Page text:
# How is the All Ords index calculated?



## warakawa (2 August 2010)

Hi, I would like to know how the all ords index are calculated by ASX. Any links would be highly appreciated. 

thanks.


----------



## pixel (2 August 2010)

*Re: how is ALL ORDS INDEX calculated?*



warakawa said:


> Hi, I would like to know how the all ords index are calculated by ASX. Any links would be highly appreciated.
> 
> thanks.




All ASX indices are calculated by Standard & Poors, an American Ratings Agency. It's almost like judging in a Beauty Contest or Olympic Ice Skating: They rank all "ordinary" stocks by performance and size, thus establishing a ranking from place 1 to 500 or so. The ranks are then "normalised" to a "weight", which is in essence a percentage value. If S&P consider BHP "worth" 9% of the combined "power" of all top 500, then BHP gets the weight 0.09. The next company, say CBA, will get weighted at, say, 7%, etc down to the 500th on the list which may only get 0.001%  - all numbers ficticious, just to explain the principle. 
Every few seconds, the S&P computer will take the latest trade (price) of each of the top Aussie stocks, apply its normalised weight factor, add the whole string of numbers together, and arrive at the "All Ords" figure that is then broadcast (for a fee) to all brokers, traders, and news services.

The same is done for the top 20, 50, 100, 200, 300, as well as all the GICS sector indices you find listed at the ASX website on page http://www.asx.com.au/asx/statistics/indexInfo.do


----------



## noie (2 August 2010)

*Re: how is ALL ORDS INDEX calculated?*

I would include.. Rebalancing, which after the initial creation is the only major action that can happen to an index.

*Rebalancing*
Rebalancing of the S&P Australian index series occurs on a regular basis. Both market
capitalization and liquidity are assessed using the previous six months’ worth of data to
determine index eligibility. Shares and Investable Weight Factors (IWFs) updates are
also applied regularly.
Frequency
• The S&P/ASX 200 index constituents are rebalanced quarterly to ensure
adequate market capitalization and liquidity. Quarterly rebalancing changes take
effect on the third Friday of March, June, September and December

Methodology


----------



## basilio (2 August 2010)

*Re: how is ALL ORDS INDEX calculated?*

One interesting point to appreciate is that if companies failor start to fail they are taken out of the index and replaced with companies that are doing better.

Basically the losers are taken out and shot and  fresh blood takes their place.

That tends to reduce any ongoinglosses the index might sustain when larger companies lose value. (of course if you were holding the shares that died you have lost your value forever)

This is one of the reasons investors should be cautious about advisors who point to a perpetually rising index as a reason for investing in the stock market. It ain't necessarily so.


----------



## pixel (3 August 2010)

*Re: how is ALL ORDS INDEX calculated?*



basilio said:


> One interesting point to appreciate is that if companies failor start to fail they are taken out of the index and replaced with companies that are doing better.
> [...]
> This is one of the reasons investors should be cautious about advisors who point to a perpetually rising index as a reason for investing in the stock market. It ain't necessarily so.




Maybe "not necessarily", basilio; but an investor, who follows prudent capital management rules and weeds out underperformers from his/her portfolio, will most likely even anticipate the periodic rebalancing act of S&P's. After all, they will only remove the worst performers *after *they have proven to underperform.


----------

Tasks and exercises:
a. In the All Ords thread, on what day do quarterly rebalancing changes to the S&P/ASX 200 take effect?
b. Decide whether each statement agrees with the All Ords thread. Give yes or no for each, with the deciding words quoted from the thread.
(i) ASX indices are calculated by Standard & Poors.
(ii) Market capitalization and liquidity are assessed using the previous twelve months of data.
(iii) The S&P computer takes the latest trade of each top Aussie stock every few seconds.
c. List every distinct username that posts in the All Ords thread.

Provided information:
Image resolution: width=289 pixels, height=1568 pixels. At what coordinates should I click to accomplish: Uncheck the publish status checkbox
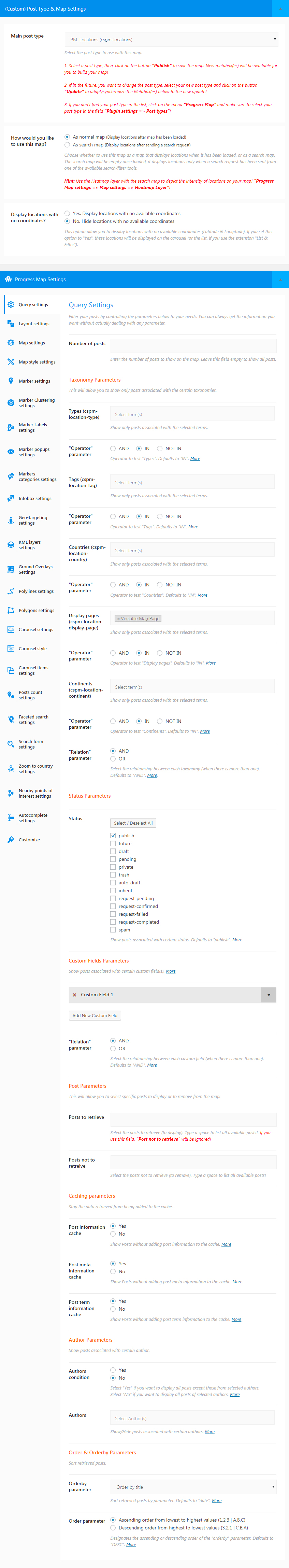[113, 835]
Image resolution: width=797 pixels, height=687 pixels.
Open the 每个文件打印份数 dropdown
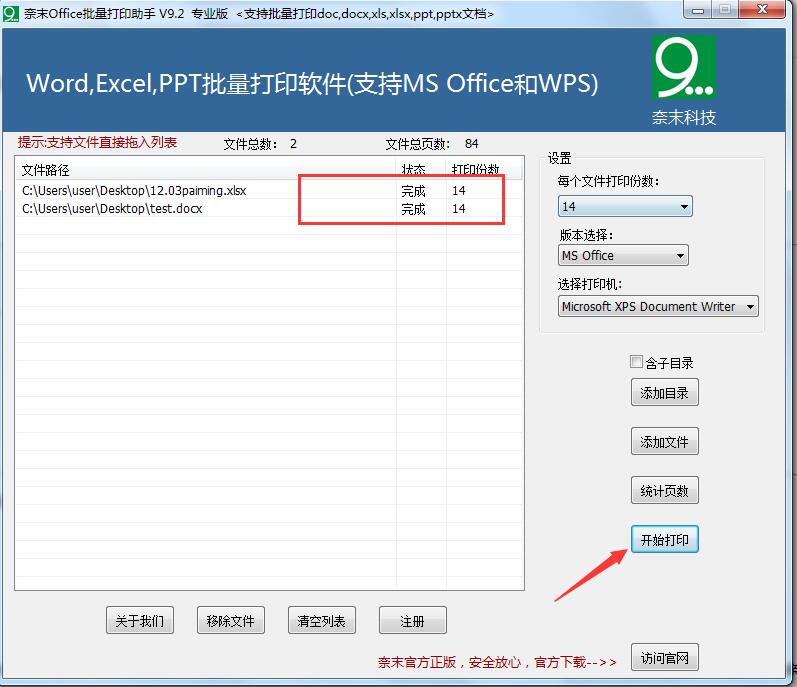click(x=625, y=206)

Results in order:
a. The third Friday of March, June, September and December.

b.
(i) Yes: "All ASX indices are calculated by Standard & Poors, an American Ratings Agency."
(ii) No: "Both market capitalization and liquidity are assessed using the previous six months’ worth of data to determine index eligibility."
(iii) Yes: "Every few seconds, the S&P computer will take the latest trade (price) of each of the top Aussie stocks"

c. warakawa, pixel, noie, basilio